===== Data for this exercise

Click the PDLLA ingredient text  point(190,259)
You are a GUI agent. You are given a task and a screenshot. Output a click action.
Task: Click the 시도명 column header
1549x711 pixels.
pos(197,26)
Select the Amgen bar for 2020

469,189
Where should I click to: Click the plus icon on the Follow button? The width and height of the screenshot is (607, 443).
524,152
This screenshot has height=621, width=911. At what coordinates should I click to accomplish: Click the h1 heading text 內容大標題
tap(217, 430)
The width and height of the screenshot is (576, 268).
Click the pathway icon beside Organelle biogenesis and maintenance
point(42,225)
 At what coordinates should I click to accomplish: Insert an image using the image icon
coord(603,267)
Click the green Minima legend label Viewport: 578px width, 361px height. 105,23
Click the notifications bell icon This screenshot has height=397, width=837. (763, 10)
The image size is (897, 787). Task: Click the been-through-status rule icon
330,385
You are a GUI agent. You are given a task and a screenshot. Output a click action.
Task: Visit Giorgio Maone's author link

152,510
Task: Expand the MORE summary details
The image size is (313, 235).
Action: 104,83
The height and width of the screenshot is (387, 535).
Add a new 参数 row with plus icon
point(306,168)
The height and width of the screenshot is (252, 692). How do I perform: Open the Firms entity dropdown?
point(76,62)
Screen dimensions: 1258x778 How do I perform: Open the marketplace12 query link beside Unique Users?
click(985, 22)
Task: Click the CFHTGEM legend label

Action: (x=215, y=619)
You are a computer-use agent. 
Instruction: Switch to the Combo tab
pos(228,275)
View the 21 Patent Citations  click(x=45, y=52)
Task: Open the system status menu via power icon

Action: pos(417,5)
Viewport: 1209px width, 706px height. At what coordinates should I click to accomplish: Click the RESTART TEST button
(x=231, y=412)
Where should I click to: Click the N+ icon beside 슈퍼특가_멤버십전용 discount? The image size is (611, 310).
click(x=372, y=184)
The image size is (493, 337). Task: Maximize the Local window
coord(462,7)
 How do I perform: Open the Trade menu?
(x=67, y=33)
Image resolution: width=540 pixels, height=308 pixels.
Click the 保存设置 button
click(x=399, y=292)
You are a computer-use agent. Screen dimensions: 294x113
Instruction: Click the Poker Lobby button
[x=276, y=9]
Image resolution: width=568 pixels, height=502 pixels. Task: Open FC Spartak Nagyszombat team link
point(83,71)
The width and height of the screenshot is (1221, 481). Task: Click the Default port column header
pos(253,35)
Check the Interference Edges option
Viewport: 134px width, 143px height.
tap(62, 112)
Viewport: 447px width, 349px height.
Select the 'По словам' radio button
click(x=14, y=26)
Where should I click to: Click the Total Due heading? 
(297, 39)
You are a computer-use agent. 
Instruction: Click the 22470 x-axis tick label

==========

What you have to do = Your response must consist of the entries, reproduced exactly.

Response area =
Click the PDLLA ingredient text  point(190,259)
You are a GUI agent. You are given a task and a screenshot. Output a click action.
Task: Click the 시도명 column header
1549x711 pixels.
pos(197,26)
Select the Amgen bar for 2020

469,189
Where should I click to: Click the plus icon on the Follow button? The width and height of the screenshot is (607, 443).
524,152
This screenshot has height=621, width=911. At what coordinates should I click to accomplish: Click the h1 heading text 內容大標題
tap(217, 430)
The width and height of the screenshot is (576, 268).
Click the pathway icon beside Organelle biogenesis and maintenance
point(42,225)
 At what coordinates should I click to accomplish: Insert an image using the image icon
coord(603,267)
Click the green Minima legend label Viewport: 578px width, 361px height. 105,23
Click the notifications bell icon This screenshot has height=397, width=837. (763, 10)
The image size is (897, 787). Task: Click the been-through-status rule icon
330,385
You are a GUI agent. You are given a task and a screenshot. Output a click action.
Task: Visit Giorgio Maone's author link

152,510
Task: Expand the MORE summary details
The image size is (313, 235).
Action: 104,83
The height and width of the screenshot is (387, 535).
Add a new 参数 row with plus icon
point(306,168)
The height and width of the screenshot is (252, 692). How do I perform: Open the Firms entity dropdown?
point(76,62)
Screen dimensions: 1258x778 How do I perform: Open the marketplace12 query link beside Unique Users?
click(985, 22)
Task: Click the CFHTGEM legend label

Action: (x=215, y=619)
You are a computer-use agent. 
Instruction: Switch to the Combo tab
pos(228,275)
View the 21 Patent Citations  click(x=45, y=52)
Task: Open the system status menu via power icon

Action: pos(417,5)
Viewport: 1209px width, 706px height. At what coordinates should I click to accomplish: Click the RESTART TEST button
(x=231, y=412)
Where should I click to: Click the N+ icon beside 슈퍼특가_멤버십전용 discount? The image size is (611, 310).
click(x=372, y=184)
The image size is (493, 337). Task: Maximize the Local window
coord(462,7)
 How do I perform: Open the Trade menu?
(x=67, y=33)
Image resolution: width=540 pixels, height=308 pixels.
Click the 保存设置 button
click(x=399, y=292)
You are a computer-use agent. Screen dimensions: 294x113
Instruction: Click the Poker Lobby button
[x=276, y=9]
Image resolution: width=568 pixels, height=502 pixels. Task: Open FC Spartak Nagyszombat team link
point(83,71)
The width and height of the screenshot is (1221, 481). Task: Click the Default port column header
pos(253,35)
Check the Interference Edges option
Viewport: 134px width, 143px height.
tap(62, 112)
Viewport: 447px width, 349px height.
Select the 'По словам' radio button
click(x=14, y=26)
Where should I click to: Click the Total Due heading? 
(297, 39)
You are a computer-use agent. 
Instruction: Click the 22470 x-axis tick label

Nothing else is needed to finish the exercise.